February 1st, 2018 | 1 min read

By Matthew Loftus

Andrew Russell has a fine piece at The Rabbit Room on limitations and our recent infatuation with “community”:

if we look at the ways in which we’re currently trying to “live in community,” we’ll discover that we’re attempting to get the “pros” of community without any of the perceived “cons.” True, we’ve realized that we can’t live alone, and that we want and need our lives to be shaped by others. But in choosing the specific “communities” we want to be a part of, we are betraying the fact that we still, deep down, want to be the center of our own universes. We only want to be shaped by others in the ways that we want to be shaped by others. And that isn’t community.

He doesn’t dig terribly deep into the concept of “choosing our limitations”. But I think this is a really important phrase to think about because we live in a world where (if you have enough money, and most people reading this do) you can simply opt out of many of your obligations to other people and live in an a-historical, un-grounded, dis-connected fashion.
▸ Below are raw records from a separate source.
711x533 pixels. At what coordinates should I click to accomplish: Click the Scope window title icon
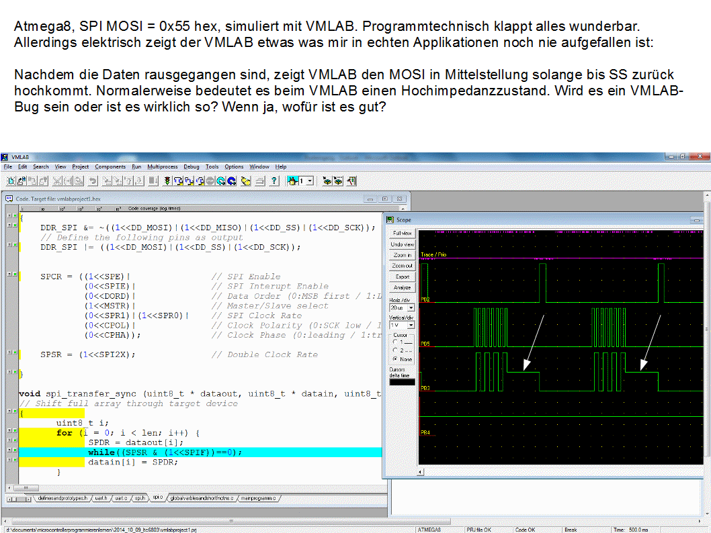(390, 220)
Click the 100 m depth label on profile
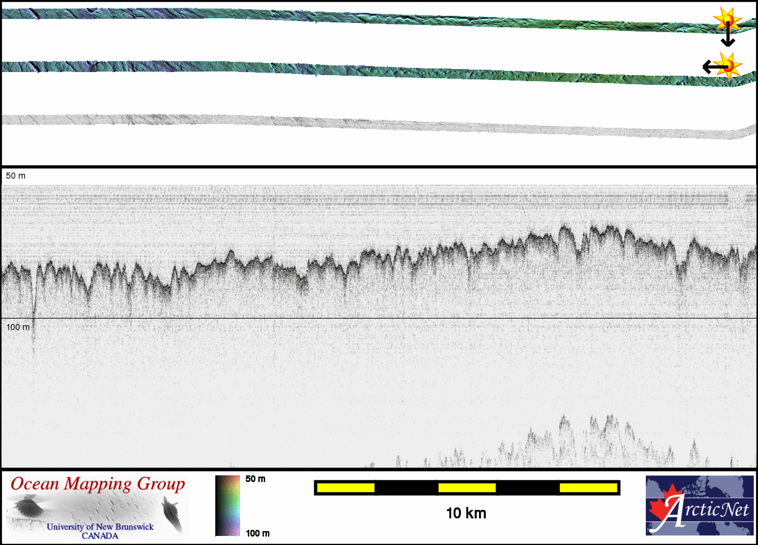The width and height of the screenshot is (758, 545). (18, 327)
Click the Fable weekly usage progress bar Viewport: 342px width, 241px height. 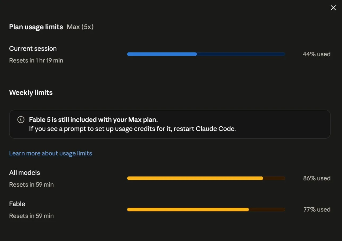tap(206, 210)
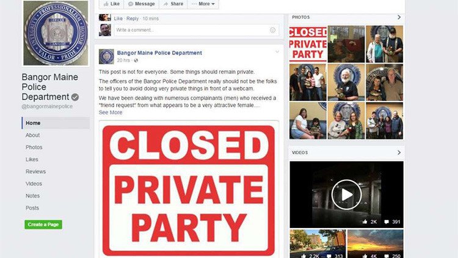This screenshot has width=458, height=258.
Task: Select the Home sidebar tab
Action: tap(56, 123)
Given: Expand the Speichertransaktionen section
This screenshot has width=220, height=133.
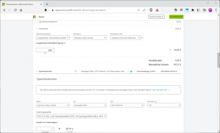Looking at the screenshot, I should [47, 22].
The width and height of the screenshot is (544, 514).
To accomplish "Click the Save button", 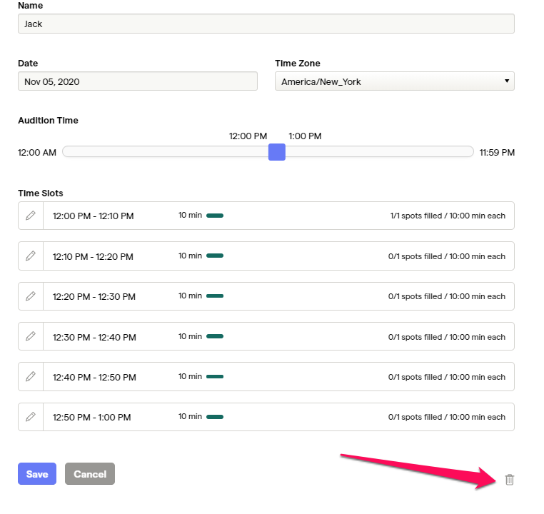I will point(37,474).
We can choose to attach ourselves to an online communities made up of other people who mostly agree with us and who will never truly burden us in the way that an elderly neighbor or an ne’er-do-well brother can. Any sacrifices we make for others online (and I have seen some great examples of people online supporting one another) are entirely voluntary, and it is rarely difficult to back out of commitments that we have made to online communities.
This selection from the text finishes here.